Participávamos de um festival de teatro e como é comum nesses eventos, a gente
quer se amostrar pros novos amigos. Depois de cada espetáculo estávamos lá, em
rodadas de cerveja e muita descontração.
O Dinho “garra da viola” e sapeca uma ruma de canções bem
humoradas, como é de seu estilo. A Sandra Buh, que canta e toca muito bem também
pediu pra entoar umas modas. De pronto o Dinho entregou-lhe o instrumento e,
dirigindo a artista, sugeriu que ela, pra conquistar o público, que o próprio já
conhecia de outros festivais, cantasse aquela música do Clenilson Batista que
fala sobre um pombinho gamado numa pomba.
A Sandra é muito engraçada. Uma comediante nata. Enchia as
bochechas quando cantava “E o pombinho agarra a pomba, ai, ai, ai! E beija a
pomba, ai, ai, ai!”. Com suas caras e bocas fez o publico cantar o refrão com
ela. Conquistou a plateia do boteco, arrancou aplausos e pedidos de “Mais um!
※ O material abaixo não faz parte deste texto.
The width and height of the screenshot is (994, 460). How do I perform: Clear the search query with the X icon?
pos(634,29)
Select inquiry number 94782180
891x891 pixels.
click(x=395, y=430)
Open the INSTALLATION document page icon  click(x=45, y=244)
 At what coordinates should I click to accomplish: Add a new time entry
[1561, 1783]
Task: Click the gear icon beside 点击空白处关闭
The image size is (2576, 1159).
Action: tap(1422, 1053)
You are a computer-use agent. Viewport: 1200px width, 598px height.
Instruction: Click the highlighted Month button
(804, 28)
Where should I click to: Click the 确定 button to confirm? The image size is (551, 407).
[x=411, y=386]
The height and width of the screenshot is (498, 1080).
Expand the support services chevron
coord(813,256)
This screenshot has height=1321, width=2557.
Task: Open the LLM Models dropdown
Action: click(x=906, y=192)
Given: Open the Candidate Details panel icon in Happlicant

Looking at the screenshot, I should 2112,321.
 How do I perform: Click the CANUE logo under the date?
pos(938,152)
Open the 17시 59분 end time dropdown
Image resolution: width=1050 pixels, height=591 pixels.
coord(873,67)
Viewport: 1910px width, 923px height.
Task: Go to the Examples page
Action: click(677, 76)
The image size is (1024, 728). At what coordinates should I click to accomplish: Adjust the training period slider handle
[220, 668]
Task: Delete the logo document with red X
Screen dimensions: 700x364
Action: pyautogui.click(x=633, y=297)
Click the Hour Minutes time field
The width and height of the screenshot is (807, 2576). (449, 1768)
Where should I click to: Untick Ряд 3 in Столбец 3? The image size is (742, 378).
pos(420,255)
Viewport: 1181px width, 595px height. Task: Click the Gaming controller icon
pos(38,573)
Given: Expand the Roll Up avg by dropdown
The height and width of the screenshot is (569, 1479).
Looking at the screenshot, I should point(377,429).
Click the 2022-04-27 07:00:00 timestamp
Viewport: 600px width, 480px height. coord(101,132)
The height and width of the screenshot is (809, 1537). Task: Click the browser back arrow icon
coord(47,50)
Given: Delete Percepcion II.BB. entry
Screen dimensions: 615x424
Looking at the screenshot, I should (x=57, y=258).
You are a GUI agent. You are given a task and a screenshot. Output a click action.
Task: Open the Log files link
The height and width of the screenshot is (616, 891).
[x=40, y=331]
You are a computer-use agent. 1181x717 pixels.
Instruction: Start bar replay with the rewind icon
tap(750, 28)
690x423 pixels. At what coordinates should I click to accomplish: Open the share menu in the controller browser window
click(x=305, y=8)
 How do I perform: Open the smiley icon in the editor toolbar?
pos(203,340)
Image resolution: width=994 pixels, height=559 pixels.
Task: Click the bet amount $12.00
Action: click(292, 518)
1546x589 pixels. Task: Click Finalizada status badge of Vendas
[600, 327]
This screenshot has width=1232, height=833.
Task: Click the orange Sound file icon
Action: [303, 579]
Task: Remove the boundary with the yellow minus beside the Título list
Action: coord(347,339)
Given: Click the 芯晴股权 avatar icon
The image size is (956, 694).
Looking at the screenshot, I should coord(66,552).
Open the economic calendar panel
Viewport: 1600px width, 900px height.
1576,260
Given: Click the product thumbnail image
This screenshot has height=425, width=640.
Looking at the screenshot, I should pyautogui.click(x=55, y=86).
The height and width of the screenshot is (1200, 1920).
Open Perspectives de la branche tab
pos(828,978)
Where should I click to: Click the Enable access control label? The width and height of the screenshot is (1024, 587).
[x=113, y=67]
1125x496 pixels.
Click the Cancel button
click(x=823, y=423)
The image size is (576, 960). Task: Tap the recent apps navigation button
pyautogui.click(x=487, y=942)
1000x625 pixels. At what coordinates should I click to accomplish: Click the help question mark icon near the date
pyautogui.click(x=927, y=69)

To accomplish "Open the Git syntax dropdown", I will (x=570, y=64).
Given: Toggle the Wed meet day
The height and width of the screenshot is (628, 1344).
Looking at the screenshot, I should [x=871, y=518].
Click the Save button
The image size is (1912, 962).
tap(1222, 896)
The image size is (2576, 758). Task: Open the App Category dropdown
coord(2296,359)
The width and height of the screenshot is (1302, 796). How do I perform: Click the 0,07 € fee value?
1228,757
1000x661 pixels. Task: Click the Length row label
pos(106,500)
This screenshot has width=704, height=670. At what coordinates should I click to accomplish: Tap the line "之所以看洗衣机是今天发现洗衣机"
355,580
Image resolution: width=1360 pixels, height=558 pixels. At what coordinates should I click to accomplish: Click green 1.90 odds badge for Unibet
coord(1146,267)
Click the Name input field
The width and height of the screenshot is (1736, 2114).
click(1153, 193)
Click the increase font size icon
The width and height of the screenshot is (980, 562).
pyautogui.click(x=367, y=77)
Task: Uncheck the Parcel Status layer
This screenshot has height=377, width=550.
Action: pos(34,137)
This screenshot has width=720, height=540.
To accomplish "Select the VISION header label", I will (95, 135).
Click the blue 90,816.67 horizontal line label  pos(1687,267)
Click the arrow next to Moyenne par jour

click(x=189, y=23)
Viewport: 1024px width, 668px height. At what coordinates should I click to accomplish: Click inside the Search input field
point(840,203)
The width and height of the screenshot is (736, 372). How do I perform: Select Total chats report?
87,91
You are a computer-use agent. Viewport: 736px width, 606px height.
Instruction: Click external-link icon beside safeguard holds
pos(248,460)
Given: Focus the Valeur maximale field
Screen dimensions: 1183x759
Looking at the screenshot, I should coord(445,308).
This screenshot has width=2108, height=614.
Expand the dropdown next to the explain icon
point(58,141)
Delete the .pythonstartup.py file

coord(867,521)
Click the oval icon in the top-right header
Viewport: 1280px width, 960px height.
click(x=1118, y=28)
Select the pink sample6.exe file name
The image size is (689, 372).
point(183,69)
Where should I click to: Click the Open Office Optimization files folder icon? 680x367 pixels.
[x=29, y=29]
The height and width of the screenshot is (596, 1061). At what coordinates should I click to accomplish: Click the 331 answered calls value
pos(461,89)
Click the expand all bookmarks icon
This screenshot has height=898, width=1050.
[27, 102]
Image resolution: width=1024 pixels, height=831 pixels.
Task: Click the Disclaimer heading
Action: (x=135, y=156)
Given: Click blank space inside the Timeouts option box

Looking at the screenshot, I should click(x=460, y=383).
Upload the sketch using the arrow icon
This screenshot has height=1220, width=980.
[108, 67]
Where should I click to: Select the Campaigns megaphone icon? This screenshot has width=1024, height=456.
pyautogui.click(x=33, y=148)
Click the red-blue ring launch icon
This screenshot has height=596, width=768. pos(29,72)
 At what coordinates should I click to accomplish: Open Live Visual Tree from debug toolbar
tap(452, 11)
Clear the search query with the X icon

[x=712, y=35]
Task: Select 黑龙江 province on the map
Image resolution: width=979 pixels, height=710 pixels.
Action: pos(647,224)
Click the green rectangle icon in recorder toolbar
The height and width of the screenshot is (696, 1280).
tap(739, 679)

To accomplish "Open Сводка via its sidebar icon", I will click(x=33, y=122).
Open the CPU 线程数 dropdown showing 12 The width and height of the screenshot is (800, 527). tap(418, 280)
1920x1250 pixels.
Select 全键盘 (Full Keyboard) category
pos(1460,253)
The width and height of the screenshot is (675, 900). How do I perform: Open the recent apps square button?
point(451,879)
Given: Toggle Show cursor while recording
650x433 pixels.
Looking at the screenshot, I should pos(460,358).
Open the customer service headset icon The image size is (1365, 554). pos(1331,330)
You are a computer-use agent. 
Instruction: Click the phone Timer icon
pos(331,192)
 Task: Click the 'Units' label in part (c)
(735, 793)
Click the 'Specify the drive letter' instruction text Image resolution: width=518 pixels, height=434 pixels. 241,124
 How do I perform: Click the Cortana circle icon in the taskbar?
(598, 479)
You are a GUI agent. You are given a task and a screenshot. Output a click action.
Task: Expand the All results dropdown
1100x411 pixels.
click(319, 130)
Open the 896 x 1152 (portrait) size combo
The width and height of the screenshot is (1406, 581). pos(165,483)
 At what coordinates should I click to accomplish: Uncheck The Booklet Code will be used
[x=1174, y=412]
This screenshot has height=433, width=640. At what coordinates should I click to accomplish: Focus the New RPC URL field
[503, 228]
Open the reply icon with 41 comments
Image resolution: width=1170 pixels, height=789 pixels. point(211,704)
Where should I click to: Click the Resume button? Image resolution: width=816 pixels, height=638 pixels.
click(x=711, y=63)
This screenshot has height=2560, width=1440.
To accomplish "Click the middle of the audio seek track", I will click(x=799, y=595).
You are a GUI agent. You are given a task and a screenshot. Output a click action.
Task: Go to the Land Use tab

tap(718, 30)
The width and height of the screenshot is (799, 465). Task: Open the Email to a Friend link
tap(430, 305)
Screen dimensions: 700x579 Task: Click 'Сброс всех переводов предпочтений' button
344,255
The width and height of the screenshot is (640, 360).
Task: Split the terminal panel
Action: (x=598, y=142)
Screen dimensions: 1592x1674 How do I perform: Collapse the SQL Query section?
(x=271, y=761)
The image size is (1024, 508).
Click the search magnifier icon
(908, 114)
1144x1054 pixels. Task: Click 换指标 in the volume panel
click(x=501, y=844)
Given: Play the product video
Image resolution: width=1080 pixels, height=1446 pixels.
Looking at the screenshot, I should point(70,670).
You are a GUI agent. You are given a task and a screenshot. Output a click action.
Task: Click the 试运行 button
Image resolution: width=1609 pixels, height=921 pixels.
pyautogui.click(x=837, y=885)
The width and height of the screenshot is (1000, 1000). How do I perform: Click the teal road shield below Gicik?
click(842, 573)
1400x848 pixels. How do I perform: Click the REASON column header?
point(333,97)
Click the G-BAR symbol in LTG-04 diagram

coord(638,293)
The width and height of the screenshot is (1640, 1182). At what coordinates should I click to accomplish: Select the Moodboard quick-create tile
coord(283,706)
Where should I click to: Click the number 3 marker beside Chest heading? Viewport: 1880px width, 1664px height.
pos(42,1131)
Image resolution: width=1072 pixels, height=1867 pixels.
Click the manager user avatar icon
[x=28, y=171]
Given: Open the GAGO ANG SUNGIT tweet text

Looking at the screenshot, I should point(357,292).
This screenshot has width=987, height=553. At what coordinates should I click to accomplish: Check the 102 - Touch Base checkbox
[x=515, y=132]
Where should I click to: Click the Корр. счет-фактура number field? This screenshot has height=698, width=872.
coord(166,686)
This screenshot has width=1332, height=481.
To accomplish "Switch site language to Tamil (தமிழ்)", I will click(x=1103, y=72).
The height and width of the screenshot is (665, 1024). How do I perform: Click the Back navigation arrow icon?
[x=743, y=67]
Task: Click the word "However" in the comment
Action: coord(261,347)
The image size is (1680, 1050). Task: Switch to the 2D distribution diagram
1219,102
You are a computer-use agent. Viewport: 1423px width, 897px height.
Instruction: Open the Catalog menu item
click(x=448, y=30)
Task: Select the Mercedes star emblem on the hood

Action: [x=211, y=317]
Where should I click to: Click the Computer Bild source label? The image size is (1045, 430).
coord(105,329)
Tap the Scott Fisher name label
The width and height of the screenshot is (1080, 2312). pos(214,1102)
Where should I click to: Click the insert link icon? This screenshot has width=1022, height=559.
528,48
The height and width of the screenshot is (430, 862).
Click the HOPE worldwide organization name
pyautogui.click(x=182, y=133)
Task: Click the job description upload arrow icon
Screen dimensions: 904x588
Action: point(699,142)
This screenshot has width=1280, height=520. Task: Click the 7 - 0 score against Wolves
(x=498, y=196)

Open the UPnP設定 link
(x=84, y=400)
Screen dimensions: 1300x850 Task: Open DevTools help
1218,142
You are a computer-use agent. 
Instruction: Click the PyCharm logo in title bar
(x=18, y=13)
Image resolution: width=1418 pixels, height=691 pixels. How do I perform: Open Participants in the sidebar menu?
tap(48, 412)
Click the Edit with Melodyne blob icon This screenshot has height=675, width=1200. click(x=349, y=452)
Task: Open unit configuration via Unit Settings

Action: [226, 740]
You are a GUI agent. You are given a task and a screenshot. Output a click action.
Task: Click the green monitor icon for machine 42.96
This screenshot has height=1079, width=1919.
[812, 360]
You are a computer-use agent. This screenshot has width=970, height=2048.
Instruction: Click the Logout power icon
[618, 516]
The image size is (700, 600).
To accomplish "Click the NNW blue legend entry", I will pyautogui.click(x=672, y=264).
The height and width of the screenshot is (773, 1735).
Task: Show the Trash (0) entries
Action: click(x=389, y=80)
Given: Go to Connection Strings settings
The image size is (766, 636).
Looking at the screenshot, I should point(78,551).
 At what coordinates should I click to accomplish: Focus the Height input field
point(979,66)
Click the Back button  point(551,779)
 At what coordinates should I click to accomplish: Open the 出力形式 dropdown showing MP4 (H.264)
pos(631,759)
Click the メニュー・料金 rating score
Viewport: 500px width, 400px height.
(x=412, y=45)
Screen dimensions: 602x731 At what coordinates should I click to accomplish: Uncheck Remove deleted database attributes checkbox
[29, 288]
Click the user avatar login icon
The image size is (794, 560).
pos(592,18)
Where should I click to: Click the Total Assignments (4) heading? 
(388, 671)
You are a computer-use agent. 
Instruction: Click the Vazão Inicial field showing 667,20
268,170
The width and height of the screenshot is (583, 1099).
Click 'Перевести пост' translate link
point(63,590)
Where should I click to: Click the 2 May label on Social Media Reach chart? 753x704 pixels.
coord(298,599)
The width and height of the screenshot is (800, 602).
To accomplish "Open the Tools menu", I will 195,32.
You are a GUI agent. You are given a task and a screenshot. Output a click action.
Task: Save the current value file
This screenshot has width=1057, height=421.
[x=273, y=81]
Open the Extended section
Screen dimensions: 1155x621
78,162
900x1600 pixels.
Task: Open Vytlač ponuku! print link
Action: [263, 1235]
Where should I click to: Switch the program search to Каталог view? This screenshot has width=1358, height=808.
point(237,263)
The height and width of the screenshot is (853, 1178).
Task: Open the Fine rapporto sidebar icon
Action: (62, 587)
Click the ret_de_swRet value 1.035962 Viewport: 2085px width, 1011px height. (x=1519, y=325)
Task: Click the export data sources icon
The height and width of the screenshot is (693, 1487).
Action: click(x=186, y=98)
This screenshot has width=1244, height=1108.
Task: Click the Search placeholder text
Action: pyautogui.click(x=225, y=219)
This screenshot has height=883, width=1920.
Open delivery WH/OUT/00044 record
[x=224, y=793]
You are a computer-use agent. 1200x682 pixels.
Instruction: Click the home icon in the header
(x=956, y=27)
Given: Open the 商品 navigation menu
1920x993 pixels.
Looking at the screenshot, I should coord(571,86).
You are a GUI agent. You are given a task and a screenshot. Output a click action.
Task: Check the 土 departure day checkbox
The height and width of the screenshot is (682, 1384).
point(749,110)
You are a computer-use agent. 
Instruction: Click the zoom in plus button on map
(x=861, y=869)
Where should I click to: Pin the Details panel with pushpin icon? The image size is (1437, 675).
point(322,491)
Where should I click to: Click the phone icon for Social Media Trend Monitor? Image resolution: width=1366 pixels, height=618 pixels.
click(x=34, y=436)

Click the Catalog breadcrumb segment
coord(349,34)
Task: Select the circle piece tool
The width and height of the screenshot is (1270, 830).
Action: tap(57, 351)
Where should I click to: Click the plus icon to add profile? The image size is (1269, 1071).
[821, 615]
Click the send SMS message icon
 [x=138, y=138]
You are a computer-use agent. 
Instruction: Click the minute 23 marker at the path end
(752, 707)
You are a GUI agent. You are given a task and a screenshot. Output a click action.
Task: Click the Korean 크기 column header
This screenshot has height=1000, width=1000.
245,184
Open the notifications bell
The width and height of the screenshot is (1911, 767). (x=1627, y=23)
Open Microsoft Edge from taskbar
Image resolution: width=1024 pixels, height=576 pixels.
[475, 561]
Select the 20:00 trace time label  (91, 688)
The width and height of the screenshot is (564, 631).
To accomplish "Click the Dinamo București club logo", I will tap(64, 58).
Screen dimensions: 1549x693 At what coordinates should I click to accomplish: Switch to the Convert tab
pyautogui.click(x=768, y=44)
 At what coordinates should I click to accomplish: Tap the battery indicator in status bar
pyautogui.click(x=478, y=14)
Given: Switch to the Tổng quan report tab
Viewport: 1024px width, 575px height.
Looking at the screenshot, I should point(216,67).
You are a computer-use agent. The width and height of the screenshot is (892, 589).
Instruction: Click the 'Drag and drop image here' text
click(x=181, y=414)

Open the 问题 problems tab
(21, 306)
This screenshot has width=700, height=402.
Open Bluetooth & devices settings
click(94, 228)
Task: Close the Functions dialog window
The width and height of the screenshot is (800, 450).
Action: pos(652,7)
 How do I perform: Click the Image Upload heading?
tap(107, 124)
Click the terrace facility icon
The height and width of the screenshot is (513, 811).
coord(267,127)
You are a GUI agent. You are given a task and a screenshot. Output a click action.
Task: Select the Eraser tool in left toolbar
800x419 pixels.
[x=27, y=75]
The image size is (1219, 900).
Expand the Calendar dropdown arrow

Mais um! Mais um!”. No entanto, muito depois do improviso, nossa amiga nos
confidenciou acabrunhada, um tanto quanto decepcionada:
Enquanto o safado do Dinho se acabava e chorava de tanto dar
risada, eu esclareci o mal entendido, deliberada e maquiavelicamente engendrado
por ele.
- Não, Sandra. É que “pomba” no Acre se refere ao pênis,
né?! Eu e o Dinho nos esquecemos de te alertar que aqui, no Paraná é justamente
ao contrário.
- Esqueceram o carai, seus dois filhos de umas quengas! –
Explodiu iracunda. E o resto do grupo explodiu numa gargalhada uníssona.